For years I’ve written and spoken about the damage the comparative rater has done to the independent agency business model. In my opinion, raters have served to destroy agent capability as “trusted advisors,” commoditizing personal insurance transactions and focusing consumer attention solely on price as the only rational insurance purchasing fact. Yes, they’ve been assisted by billions of dollars in price-oriented advertising by non-agent companies and there has been a historical shift of captive agents to the IA channel.
My concern has always been that once commoditized, there would be no turning back for agents and that agent’s sole resulting value proposition would be a cost number that algorithms and computers would always beat.
Well, I wonder if that day has arrived?
According to the most recent J.D. Power report on U.S. auto insurance consumer satisfaction, 2019 had a record high level of customer satisfaction with carriers. According to the survey, “72% of customers said they’d switch insurers for any level of financial savings.” (As reported in the July 1, 2019 “Insurance Journal” underline mine.) Other significant findings of the study published in the “Insurance Journal” are that, “customer reliance on agents has declined by 33% over the last 20 years,” and that, “17% of customers hadn’t met their agency face-to-face or on the phone.” (Underline mine again.)
Let’s unpack this.
If all of this is true, and J.D. Powers has an excellent reputation for veracity and accuracy, then who needs an agent?
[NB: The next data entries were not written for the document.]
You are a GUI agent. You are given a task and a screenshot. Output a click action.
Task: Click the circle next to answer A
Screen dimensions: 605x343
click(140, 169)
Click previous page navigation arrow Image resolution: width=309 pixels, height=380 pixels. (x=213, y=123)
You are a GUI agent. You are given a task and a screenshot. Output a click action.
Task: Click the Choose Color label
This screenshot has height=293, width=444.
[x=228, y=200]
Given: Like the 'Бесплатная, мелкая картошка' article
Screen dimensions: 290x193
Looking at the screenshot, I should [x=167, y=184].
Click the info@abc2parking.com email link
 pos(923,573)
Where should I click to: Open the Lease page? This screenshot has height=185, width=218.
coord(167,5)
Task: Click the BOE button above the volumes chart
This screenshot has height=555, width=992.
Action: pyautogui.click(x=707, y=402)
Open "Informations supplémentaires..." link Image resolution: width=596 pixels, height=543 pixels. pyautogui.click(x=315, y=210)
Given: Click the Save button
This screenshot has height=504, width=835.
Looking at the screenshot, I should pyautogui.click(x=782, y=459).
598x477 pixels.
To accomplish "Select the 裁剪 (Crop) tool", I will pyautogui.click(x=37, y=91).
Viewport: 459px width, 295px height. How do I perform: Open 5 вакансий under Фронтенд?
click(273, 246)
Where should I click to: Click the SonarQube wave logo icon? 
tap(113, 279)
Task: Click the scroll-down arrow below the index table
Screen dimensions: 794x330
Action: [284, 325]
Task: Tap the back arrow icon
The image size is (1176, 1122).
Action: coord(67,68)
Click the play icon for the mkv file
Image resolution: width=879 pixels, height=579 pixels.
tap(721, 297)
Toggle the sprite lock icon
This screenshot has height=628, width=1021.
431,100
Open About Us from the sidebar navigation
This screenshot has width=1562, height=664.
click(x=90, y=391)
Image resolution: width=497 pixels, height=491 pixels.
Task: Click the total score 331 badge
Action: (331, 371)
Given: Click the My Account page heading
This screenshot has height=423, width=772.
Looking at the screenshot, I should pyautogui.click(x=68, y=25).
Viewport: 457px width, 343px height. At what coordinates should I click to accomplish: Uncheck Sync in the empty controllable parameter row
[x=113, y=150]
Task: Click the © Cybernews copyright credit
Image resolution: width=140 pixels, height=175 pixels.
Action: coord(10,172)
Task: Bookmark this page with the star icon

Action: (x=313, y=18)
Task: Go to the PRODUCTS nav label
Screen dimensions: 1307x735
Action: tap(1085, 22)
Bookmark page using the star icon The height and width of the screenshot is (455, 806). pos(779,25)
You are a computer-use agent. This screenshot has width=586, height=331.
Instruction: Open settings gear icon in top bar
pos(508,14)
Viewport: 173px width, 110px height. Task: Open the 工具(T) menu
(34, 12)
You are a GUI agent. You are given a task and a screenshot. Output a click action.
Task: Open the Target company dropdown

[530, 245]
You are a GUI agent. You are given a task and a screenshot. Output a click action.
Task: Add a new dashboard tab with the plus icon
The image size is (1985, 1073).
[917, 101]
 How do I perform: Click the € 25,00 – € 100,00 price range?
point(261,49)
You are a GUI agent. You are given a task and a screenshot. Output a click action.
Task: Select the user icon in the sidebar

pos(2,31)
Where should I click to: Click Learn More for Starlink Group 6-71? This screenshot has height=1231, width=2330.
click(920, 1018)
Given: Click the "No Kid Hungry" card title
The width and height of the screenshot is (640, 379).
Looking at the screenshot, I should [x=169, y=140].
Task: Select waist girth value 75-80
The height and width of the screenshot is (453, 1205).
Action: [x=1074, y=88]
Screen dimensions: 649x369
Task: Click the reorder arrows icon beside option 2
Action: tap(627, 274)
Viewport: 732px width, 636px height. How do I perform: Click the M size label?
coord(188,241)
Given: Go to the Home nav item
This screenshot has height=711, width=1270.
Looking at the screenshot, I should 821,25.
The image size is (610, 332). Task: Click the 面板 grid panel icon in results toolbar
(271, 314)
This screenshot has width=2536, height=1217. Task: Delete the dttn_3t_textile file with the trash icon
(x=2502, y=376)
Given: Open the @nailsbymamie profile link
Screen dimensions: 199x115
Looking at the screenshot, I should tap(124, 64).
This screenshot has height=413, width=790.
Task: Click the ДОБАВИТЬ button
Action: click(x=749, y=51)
With agents comprising carrier’s largest non-claims expense, what does a rational insurance company think?
Add to that another study I wrote about last year that shows underwriting results are better for the direct response carriers like Geico and Progressive than agent represented companies. You should be concerned if you’re an agent.
These studies aren’t canaries in the coal mine; they are tectonic explosions threatening to trap an entire industry. Consider that most of the typical small agency’s revenue comes from personal lines and that 60% of revenue comes from auto insurance. With all of this in mind, it’s pretty easy to see why we have commission compression and why agents are fighting over fewer customers.
Ok, so is it the end?
I don’t think so. First, customers are much happier when they bundle home and auto according to the study, so good agents, selling solutions, still have an edge. Also, the study points out that consumers value “superior digital experiences and easy access to account management,” which is something that agents can easily provide.
There is an opportunity to go after a big chunk of the market that has no relationship with an agent. (The 17% that had never met one – even by phone.)
Finally, carriers and agents aren’t created equally. Those that couple excellent digital capability and lowest price assurance with relentless shopping on behalf of consumers with multiple carriers, (old fashioned independent agent value proposition anyone?) serious effort at cost controls in the agency, (benchmarking?) aggressive marketing for new business, state of the art digital and personal service to leverage retention and increased focus on placing business with insurance company price and tech leaders, (one leads to the other) will not just survive, they will thrive.
Part of that thriving will be picking up the pieces from a lot of agents that didn’t make it.
Which kind of agency are you now? What kind of agency are you working to become?